Outcomes of the coup
In the midst of this successful takeover strategy, only the Gulen movement and the military seem to be the major barriers to his version of an Islamist and neoliberal Turkey. Gulen has been partly taken care of, and with the latest accusation against his movement, his followers will be directly targeted and weakened inside Turkey. Moreover, this will put pressure on the United States to extradite Gulen.
As he did with the security forces and the intelligence, Erdogan is trying to coerce the army to submit to his will. The army is the last bastion of secularism and a pillar of Kemalist legacy that is highly regarded by the majority of the Turkish people. More so, it is the only institution that has enough power to forcefully change the rule. Erdogan has always kept an eye on the army to thwart their ever present threat. A day after the coup attempt, he vowed “to clean the military”; mass arrests have taken place with top figures in the military and judicial arrested.
Hypothetically speaking, even if it managed to bring Erdogan down, the attempted coup never had the means to succeed . It would have lacked legitimacy since it has deposed an elected government. Even with Erdogan’s cult of personality politics that is eroding democracy and seems to be moving closely to an an autocratic rule with a Sultan on the helm, military rule would be a regression for Turkey. Politics in the Middle East and North Africa region have suffered from the interference of military in politics, resulting in the instability seen today. The brave souls that took to the streets yesterday to protect democracy, not Erdogan, are the hope that is left for Turkey.

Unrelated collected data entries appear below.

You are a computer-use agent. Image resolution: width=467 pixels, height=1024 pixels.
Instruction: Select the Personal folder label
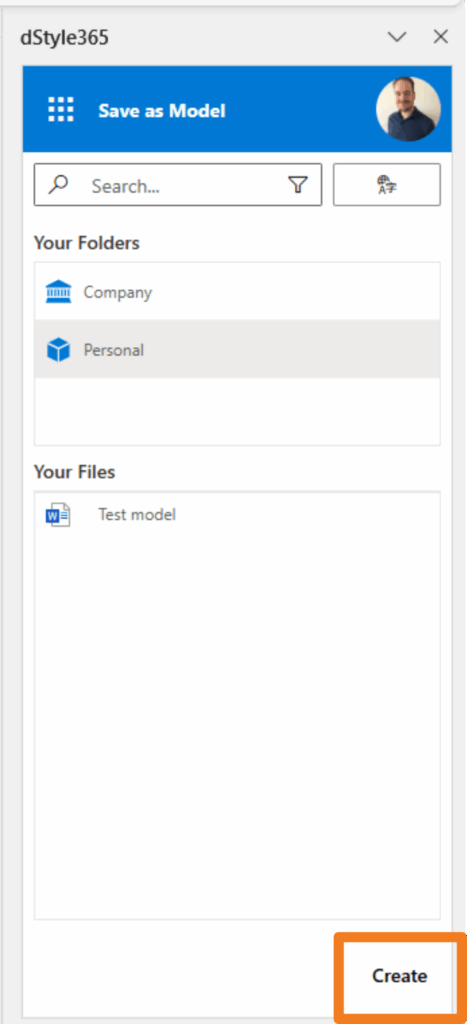(x=114, y=350)
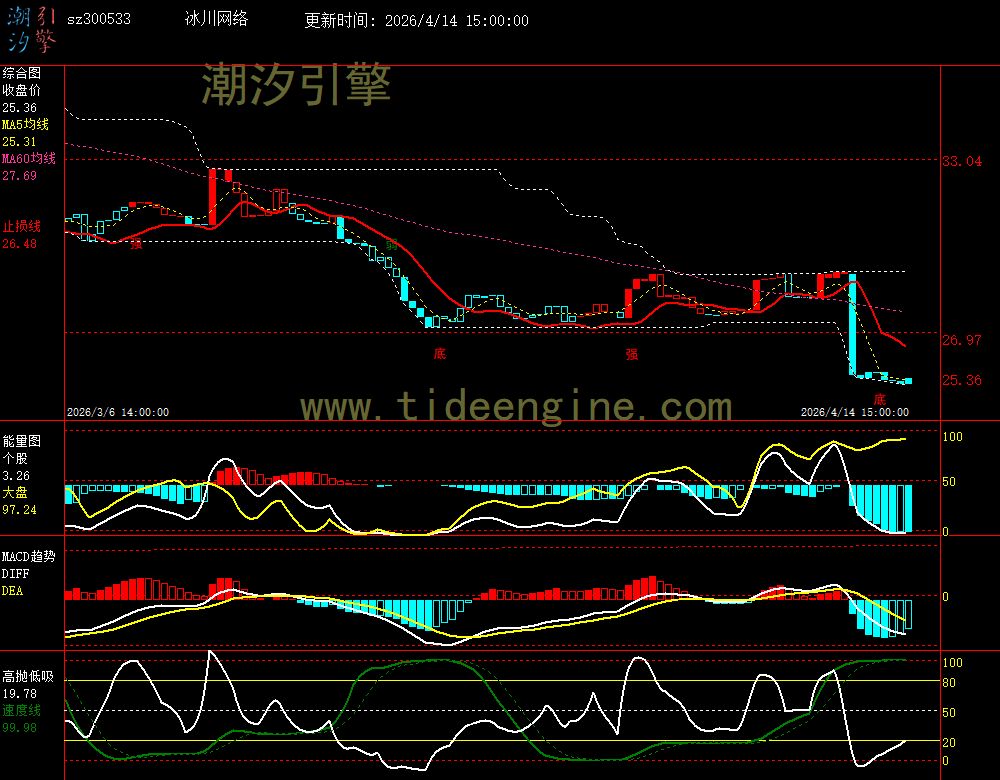
Task: Click the 底 marker under the latest candles
Action: (879, 399)
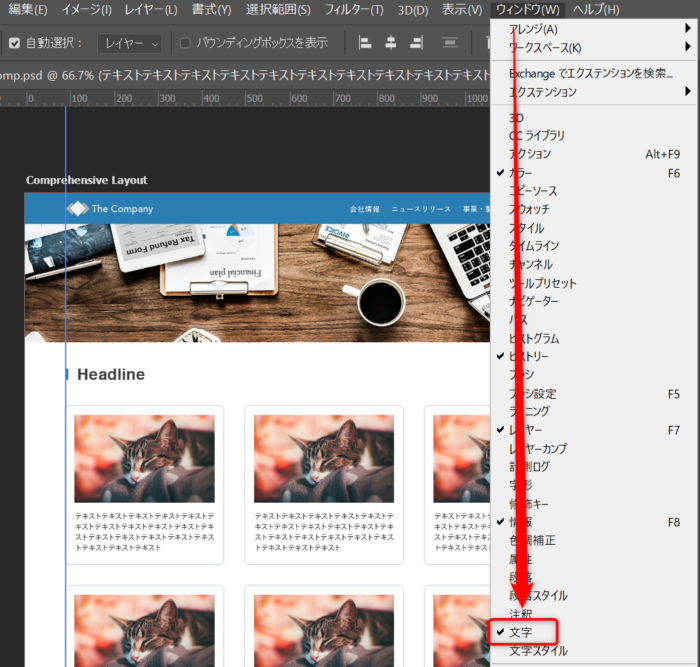Enable バウンディングボックスを表示 checkbox
700x667 pixels.
coord(185,43)
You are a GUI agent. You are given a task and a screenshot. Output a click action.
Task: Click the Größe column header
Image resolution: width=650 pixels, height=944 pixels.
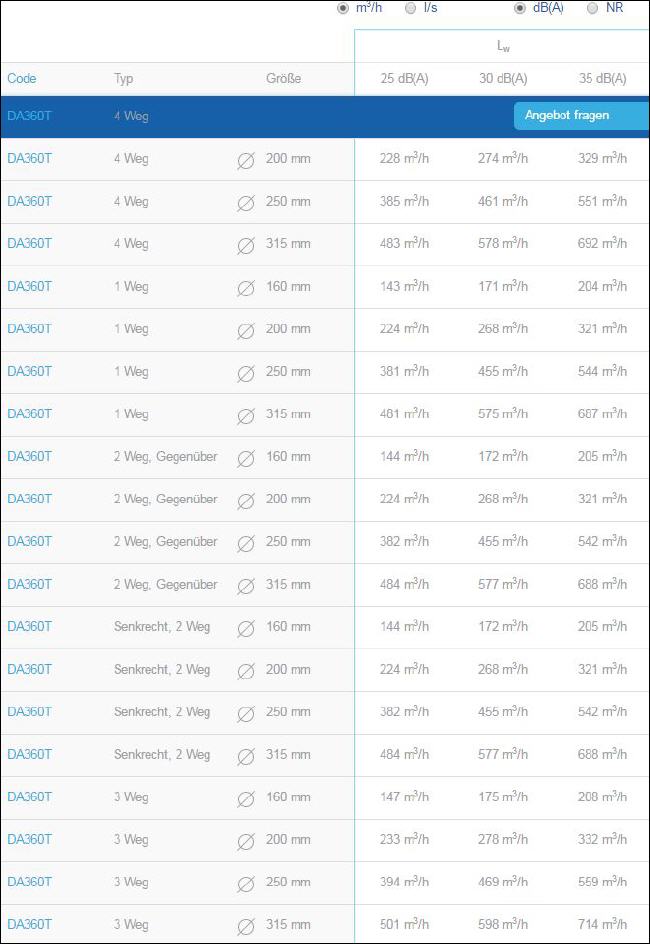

The ill-fortuned group that took part in this failed coup have inadvertently given Erdogan more reasons to weaken his opposition and restructure the army – an institution which, until yesterday, enjoyed a sacred status in Turkish society that shielded it from political meddling. By provoking strong reactions from the Turkish people, the coup intended to depose of Erdogan and his government has, in effect, stripped the army of its popularity-based powers. As such, one question begs to be answered: Will the new status-quo cement Erdogan’s plans for an uncontested presidency, or will it lead to more instability and political division in Turkey?